*Page excerpt*:

****

The Genesis Code

★★☆☆☆
The Genesis Code

As Christian movies go, The Genesis Code may be in a class of its own. It’s a religious movie aimed squarely at the left-wing factions of the church, those who consider themselves Christian, but think of much of the Bible as allegorical. The problem with this is that once that string gets pulled, the whole story unravels and it’s not long before the skeptical believer begins to see the world as it really is. To counter this, the movie–co-directed by C. Thomas Howell (Ponyboy, from The Outsiders) and Patrick Read Johnson (Baby’s Day Out)–begins the process of reprogramming slowly, telling its viewer: “You believe in science? That’s okay, that’s okay, we can work through this together.”

So we’re introduced at the outset to Kerry, who describes herself as chaste. When college hockey star Blake guesses that she must be a believer on this information alone, Kerry rolls her eyes and with a level of sarcasm that’s simply uncalled for, smacks, “Oh, one guess – how smart!” Not to get derailed by asides this early, but this bratty, sarcastic attitude isn’t just a single strange choice: she snaps at Blake repeatedly throughout the movie, making this clearly part of who she is as a person. In any case, Kerry is a reporter for the school newspaper and has been assigned to write a bio on Blake, which helps explain why they continue to spend time together even though the girl is insufferable.

****

*Recorded information*:
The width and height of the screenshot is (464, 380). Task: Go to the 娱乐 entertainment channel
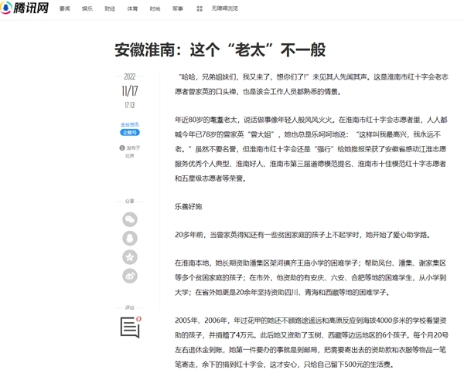[87, 8]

****

*Exercise instructions*:
**a)** According to the review of The Genesis Code, what position does Kerry hold at the school?
**b)** Resume the review of The Genesis Code, starting directly after its final sentence.
The material has no connection to the review of The Genesis Code.

*Answers*:
**a)** She is a reporter for the school newspaper.

**b)**
The pair goes to a restaurant to celebrate the hockey team’s latest win, and this is where things begin to get interesting. Blake’s teammates harass Kerry over her Christianity; she defends herself with the smug matter-of-fact statement: “I believe science will catch up with the truth of the Bible one day.” It’s so weird, I feel like I should feel bad that she’s being made fun of by these college athletes, but her smarmy attitude just makes me want to see her get her comeuppance. Blake, for his part, isn’t quite as outspoken against Christianity as his friends are – not to say he’s a fan. Even after going to church with Kerry (“We don’t bite,” she says) and hearing her father the pastor say, with a straight face, “Genesis answers most, if not all, of the basic questions of human life,” Blake still isn’t convinced of the literal truth of the Bible. What is his deal?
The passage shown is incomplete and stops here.